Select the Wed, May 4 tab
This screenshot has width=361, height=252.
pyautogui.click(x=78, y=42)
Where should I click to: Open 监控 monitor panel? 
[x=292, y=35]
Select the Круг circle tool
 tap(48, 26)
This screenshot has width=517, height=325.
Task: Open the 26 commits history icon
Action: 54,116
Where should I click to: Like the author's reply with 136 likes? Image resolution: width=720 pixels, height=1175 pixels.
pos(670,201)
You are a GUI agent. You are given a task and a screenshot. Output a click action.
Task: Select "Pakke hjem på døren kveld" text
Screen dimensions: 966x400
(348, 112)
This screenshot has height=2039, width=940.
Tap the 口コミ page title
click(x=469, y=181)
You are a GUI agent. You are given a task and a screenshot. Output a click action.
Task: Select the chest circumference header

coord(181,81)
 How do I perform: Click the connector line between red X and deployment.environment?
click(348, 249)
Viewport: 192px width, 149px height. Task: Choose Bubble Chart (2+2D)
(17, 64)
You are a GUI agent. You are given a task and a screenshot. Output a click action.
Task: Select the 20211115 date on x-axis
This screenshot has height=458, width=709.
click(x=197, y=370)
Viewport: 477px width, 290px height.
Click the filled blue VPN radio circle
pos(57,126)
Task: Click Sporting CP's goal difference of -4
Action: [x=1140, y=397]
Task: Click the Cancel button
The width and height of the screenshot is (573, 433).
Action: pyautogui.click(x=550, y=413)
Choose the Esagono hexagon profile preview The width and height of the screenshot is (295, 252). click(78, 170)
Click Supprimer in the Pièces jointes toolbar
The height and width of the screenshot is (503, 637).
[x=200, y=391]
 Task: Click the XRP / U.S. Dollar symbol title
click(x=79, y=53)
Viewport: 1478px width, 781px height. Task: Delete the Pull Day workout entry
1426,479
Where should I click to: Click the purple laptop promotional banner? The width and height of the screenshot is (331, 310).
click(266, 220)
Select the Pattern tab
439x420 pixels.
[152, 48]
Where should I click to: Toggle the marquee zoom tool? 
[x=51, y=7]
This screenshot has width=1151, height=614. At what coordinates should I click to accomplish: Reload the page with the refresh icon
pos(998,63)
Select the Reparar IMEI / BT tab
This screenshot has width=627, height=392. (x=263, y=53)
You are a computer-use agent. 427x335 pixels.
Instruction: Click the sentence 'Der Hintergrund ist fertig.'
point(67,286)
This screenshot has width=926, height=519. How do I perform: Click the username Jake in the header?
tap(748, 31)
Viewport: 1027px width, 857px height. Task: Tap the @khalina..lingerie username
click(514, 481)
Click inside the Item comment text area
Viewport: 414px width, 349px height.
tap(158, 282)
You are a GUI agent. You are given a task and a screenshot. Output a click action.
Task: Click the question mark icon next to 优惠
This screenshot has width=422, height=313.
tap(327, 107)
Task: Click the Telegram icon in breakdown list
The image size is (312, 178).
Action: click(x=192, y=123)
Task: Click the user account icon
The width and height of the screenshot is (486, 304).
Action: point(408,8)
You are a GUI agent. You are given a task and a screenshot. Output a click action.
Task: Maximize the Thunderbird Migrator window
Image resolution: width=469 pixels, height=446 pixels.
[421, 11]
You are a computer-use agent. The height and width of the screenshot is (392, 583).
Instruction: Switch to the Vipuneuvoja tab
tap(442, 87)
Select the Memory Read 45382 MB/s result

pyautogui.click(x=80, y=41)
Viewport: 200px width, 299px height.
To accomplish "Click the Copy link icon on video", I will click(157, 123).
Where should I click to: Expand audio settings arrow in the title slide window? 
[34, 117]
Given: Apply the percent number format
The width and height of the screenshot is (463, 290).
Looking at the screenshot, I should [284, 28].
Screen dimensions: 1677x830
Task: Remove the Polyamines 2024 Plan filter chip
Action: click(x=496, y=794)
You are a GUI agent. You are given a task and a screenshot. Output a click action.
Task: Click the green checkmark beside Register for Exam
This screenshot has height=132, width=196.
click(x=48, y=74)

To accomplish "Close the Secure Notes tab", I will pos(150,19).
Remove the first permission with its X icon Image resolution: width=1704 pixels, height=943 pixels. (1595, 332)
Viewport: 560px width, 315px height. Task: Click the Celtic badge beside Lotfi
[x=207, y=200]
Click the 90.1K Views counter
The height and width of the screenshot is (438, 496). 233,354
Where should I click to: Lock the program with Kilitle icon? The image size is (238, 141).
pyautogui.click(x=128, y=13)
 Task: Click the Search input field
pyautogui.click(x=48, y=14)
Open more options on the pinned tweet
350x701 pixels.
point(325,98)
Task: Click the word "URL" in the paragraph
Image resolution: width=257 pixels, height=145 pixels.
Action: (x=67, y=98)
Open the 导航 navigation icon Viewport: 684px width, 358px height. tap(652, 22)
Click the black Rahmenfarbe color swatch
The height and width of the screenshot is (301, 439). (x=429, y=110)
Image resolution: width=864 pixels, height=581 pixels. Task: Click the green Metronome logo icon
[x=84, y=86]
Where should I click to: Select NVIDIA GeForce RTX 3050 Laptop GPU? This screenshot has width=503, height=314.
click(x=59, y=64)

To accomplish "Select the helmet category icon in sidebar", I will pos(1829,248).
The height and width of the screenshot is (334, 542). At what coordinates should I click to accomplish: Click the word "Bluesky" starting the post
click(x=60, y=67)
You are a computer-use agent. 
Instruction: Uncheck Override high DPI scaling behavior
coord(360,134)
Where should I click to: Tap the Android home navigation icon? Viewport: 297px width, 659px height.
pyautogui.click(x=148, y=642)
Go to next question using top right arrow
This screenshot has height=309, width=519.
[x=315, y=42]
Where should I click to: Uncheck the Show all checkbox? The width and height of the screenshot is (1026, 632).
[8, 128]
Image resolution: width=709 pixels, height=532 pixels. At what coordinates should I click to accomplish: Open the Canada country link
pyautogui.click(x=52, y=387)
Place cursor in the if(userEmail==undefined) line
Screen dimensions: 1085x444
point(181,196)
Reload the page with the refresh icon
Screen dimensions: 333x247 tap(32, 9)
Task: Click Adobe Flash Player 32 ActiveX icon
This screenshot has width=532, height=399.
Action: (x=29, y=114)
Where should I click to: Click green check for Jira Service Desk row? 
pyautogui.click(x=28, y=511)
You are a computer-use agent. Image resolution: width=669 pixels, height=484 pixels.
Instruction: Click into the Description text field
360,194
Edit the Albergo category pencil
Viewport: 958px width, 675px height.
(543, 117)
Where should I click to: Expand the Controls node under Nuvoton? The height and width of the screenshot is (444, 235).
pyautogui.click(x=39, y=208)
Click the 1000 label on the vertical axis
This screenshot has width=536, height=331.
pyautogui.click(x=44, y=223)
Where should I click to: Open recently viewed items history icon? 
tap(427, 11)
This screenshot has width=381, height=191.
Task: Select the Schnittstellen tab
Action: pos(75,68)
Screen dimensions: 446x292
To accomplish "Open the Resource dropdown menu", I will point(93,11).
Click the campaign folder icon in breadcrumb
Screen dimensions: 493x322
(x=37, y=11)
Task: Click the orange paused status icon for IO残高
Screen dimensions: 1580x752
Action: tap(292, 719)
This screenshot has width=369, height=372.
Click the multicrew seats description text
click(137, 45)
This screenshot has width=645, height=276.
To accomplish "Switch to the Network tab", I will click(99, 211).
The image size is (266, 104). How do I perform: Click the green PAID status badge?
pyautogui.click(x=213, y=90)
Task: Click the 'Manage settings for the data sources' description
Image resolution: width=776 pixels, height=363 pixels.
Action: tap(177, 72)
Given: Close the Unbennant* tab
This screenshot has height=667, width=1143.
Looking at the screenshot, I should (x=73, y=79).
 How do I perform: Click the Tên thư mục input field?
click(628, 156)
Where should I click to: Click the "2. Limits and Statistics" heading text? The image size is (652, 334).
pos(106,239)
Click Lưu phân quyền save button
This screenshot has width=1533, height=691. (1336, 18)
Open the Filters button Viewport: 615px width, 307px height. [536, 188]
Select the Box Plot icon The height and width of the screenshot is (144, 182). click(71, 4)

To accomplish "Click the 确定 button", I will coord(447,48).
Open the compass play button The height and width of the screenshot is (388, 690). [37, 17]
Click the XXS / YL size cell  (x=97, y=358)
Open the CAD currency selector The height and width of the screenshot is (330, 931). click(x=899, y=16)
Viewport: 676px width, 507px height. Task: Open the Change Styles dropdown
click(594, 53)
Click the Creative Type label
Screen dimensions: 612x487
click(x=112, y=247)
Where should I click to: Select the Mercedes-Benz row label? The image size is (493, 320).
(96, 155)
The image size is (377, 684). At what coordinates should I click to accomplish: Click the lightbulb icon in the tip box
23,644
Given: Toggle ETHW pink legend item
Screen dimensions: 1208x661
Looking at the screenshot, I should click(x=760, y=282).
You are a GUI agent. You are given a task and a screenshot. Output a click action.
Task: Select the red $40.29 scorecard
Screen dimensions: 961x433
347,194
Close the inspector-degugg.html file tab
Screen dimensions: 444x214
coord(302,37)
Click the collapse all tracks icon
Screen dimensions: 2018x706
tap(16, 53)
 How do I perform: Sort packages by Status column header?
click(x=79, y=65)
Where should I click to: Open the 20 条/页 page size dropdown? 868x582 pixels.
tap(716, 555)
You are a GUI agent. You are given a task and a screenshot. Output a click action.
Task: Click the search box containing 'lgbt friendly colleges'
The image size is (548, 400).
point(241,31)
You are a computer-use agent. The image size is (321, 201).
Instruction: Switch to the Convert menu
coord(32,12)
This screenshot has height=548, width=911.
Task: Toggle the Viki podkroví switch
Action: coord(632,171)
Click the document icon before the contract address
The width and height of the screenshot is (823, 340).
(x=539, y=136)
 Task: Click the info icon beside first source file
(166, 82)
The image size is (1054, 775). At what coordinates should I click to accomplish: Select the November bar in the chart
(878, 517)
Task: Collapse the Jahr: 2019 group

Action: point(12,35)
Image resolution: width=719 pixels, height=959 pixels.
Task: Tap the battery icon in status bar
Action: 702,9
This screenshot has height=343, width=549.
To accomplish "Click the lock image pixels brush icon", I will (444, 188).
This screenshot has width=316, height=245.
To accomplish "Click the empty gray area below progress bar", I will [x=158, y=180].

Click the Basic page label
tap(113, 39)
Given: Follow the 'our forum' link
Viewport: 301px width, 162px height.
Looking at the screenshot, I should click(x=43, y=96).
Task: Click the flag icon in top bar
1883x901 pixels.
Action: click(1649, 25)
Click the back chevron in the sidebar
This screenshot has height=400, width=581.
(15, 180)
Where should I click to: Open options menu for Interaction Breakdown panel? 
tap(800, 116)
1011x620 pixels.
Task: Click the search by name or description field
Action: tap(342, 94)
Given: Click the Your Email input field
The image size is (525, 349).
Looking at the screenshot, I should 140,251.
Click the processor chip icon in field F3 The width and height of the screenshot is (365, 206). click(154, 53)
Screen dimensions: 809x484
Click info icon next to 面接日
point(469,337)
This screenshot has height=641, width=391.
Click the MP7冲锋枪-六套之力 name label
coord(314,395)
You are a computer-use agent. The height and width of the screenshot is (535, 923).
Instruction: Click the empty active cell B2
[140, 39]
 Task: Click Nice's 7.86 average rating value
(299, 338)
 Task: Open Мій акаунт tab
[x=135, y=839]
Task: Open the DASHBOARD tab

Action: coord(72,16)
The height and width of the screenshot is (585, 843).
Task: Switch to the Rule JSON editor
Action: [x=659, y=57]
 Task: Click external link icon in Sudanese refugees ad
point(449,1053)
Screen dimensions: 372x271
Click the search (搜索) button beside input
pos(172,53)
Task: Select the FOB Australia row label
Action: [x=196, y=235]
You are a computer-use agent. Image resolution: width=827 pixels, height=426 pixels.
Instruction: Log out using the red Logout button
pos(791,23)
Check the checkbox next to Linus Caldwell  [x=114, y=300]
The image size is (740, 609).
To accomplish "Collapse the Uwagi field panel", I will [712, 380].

Problem: Here the output must be the lines above from the line with "hjem på døren" to the line with "You are a computer-use agent. 427x335 pixels.", both included, duplicated word for word and nothing else.

Solution to this exercise:
Task: Select "Pakke hjem på døren kveld" text
Screen dimensions: 966x400
(348, 112)
This screenshot has height=2039, width=940.
Tap the 口コミ page title
click(x=469, y=181)
You are a GUI agent. You are given a task and a screenshot. Output a click action.
Task: Select the chest circumference header

coord(181,81)
 How do I perform: Click the connector line between red X and deployment.environment?
click(348, 249)
Viewport: 192px width, 149px height. Task: Choose Bubble Chart (2+2D)
(17, 64)
You are a GUI agent. You are given a task and a screenshot. Output a click action.
Task: Select the 20211115 date on x-axis
This screenshot has height=458, width=709.
click(x=197, y=370)
Viewport: 477px width, 290px height.
Click the filled blue VPN radio circle
pos(57,126)
Task: Click Sporting CP's goal difference of -4
Action: [x=1140, y=397]
Task: Click the Cancel button
The width and height of the screenshot is (573, 433).
Action: pyautogui.click(x=550, y=413)
Choose the Esagono hexagon profile preview The width and height of the screenshot is (295, 252). click(78, 170)
Click Supprimer in the Pièces jointes toolbar
The height and width of the screenshot is (503, 637).
[x=200, y=391]
 Task: Click the XRP / U.S. Dollar symbol title
click(x=79, y=53)
Viewport: 1478px width, 781px height. Task: Delete the Pull Day workout entry
1426,479
Where should I click to: Click the purple laptop promotional banner? The width and height of the screenshot is (331, 310).
click(266, 220)
Select the Pattern tab
439x420 pixels.
[152, 48]
Where should I click to: Toggle the marquee zoom tool? 
[x=51, y=7]
This screenshot has width=1151, height=614. At what coordinates should I click to accomplish: Reload the page with the refresh icon
pos(998,63)
Select the Reparar IMEI / BT tab
This screenshot has width=627, height=392. (x=263, y=53)
You are a computer-use agent. 427x335 pixels.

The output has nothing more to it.